**The task:** Go to the line that contains "Instruction: Click the" in the listing below, then output it and every line after it exactly, omitting pictures.

**Data:**
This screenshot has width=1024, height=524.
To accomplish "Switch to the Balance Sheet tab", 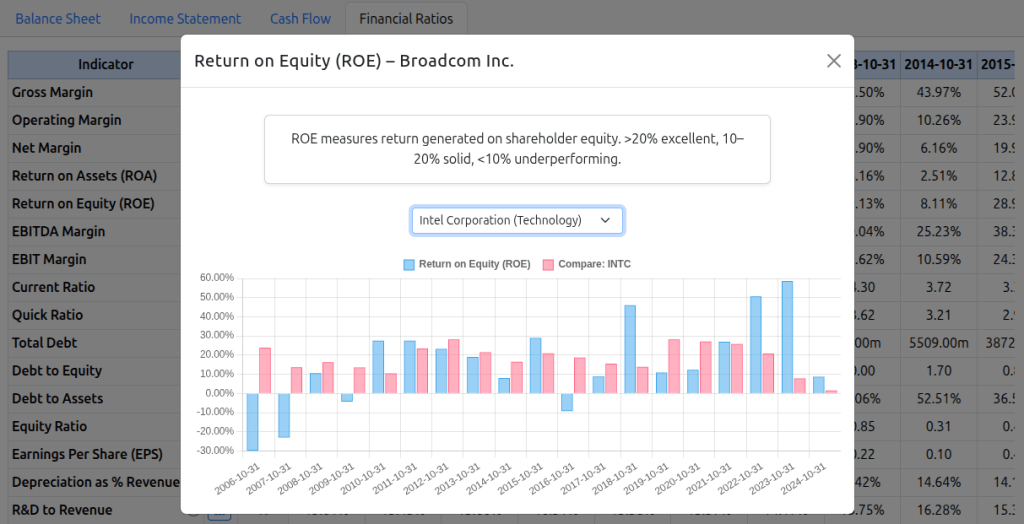I will pyautogui.click(x=58, y=19).
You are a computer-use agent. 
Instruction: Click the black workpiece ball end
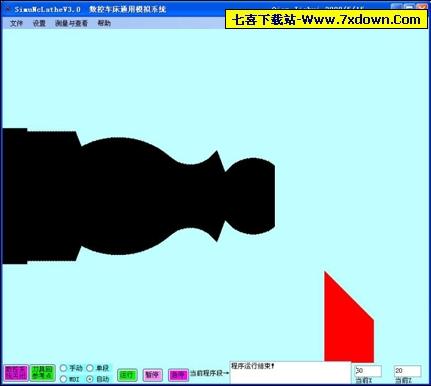(x=252, y=196)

**Solution to this problem:**
Instruction: Click the black workpiece ball end
(x=252, y=196)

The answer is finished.